Although the toxicity of Aeromonas hydrophila infection to common carp has been characterized, the mechanisms underlying this toxicity have not been fully explored. The present study assessed the effects of A. hydrophila infection on oxidative stress, nonspecific immunity, autophagy, and apoptosis in the common carp (Cyprinus carpio). We measured the effects of 7.55 × 105 CFU/mL and 4.87 × 107 CFU/mL A. hydrophila on carp after 1, 3, 5, and 7 d of infection. GSH and SOD activity levels in the serum, liver, intestine, and gills generally increased during the early stage of infection, but significantly decreased (P < 0.05) on the seventh day.
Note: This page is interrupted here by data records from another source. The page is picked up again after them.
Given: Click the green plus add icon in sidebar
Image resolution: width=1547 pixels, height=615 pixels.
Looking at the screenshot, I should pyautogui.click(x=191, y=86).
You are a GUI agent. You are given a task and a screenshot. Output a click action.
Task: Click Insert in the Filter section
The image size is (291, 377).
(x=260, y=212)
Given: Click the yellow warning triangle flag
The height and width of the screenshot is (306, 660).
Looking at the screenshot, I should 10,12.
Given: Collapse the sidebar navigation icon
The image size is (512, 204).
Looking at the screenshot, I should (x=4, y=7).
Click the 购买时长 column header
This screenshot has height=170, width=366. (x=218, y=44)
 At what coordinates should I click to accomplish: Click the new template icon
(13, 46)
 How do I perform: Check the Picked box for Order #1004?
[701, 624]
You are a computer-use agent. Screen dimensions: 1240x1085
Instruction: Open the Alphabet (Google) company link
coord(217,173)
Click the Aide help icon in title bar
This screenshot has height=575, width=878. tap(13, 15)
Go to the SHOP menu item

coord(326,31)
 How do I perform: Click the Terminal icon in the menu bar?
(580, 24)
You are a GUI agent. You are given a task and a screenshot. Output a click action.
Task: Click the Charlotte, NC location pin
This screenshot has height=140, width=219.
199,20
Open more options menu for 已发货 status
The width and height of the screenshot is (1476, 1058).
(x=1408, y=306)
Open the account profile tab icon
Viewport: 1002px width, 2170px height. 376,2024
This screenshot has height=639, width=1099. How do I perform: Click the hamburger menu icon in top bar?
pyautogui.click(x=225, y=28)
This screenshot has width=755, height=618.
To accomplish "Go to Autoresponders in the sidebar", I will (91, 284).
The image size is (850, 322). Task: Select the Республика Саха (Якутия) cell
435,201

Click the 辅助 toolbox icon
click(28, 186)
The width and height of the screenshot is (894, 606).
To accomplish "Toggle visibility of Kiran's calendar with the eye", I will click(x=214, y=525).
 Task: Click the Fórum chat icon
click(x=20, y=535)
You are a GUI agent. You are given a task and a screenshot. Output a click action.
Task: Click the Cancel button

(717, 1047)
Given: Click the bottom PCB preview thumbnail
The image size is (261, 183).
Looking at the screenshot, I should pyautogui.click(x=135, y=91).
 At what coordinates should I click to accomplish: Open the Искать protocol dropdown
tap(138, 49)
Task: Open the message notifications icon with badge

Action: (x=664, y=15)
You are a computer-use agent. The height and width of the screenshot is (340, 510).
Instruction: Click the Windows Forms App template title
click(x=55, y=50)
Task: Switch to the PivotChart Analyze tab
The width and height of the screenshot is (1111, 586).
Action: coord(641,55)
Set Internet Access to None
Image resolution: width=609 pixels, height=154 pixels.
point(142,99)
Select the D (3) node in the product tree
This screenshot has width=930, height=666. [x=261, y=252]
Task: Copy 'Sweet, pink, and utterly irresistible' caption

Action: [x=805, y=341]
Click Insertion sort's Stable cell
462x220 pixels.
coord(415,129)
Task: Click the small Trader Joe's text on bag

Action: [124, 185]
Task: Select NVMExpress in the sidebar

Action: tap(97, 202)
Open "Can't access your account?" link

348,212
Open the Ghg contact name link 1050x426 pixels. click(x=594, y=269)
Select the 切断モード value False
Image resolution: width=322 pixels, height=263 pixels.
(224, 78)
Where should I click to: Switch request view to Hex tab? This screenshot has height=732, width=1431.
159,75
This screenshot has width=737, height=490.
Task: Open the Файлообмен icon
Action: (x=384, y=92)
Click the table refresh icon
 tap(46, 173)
In addition, MDA levels were significantly increased throughout the infection period. The activity levels of ACP, AKP, and LZM in the liver and intestine increased on the first day after infection, then decreased on the fifth and seventh days. The mRNA expressions levels of the autophagy-associated genes atg12, atg5, LC3-II, and BECN1 in the liver, kidney, and brain substantially increased on the third day after infection (P < 0.05), while mTOR was significantly downregulated on the first and third days (P < 0.05). Western blot analysis indicated that the ratio of LC3B-ǁ/LC3B-ǀ significantly increased (P < 0.05) on days 3 and 5 post infection. Furthermore, the apoptosis-related gene Bcl-2 was significantly (P < 0.05) upregulated in the liver, kidney, and brain of the treatment group on the first and third days, while caspase3 was significantly downregulated (P < 0.05). In conclusion, our results demonstrate that A. hydrophila infection causes oxidative stress, stimulates nonspecific immune reactions, and results in autophagy in the common carp, possibly initiating apoptosis in the late stage of infection. The results of this study provide new insights into the mechanism of A. hydrophila infection in carp.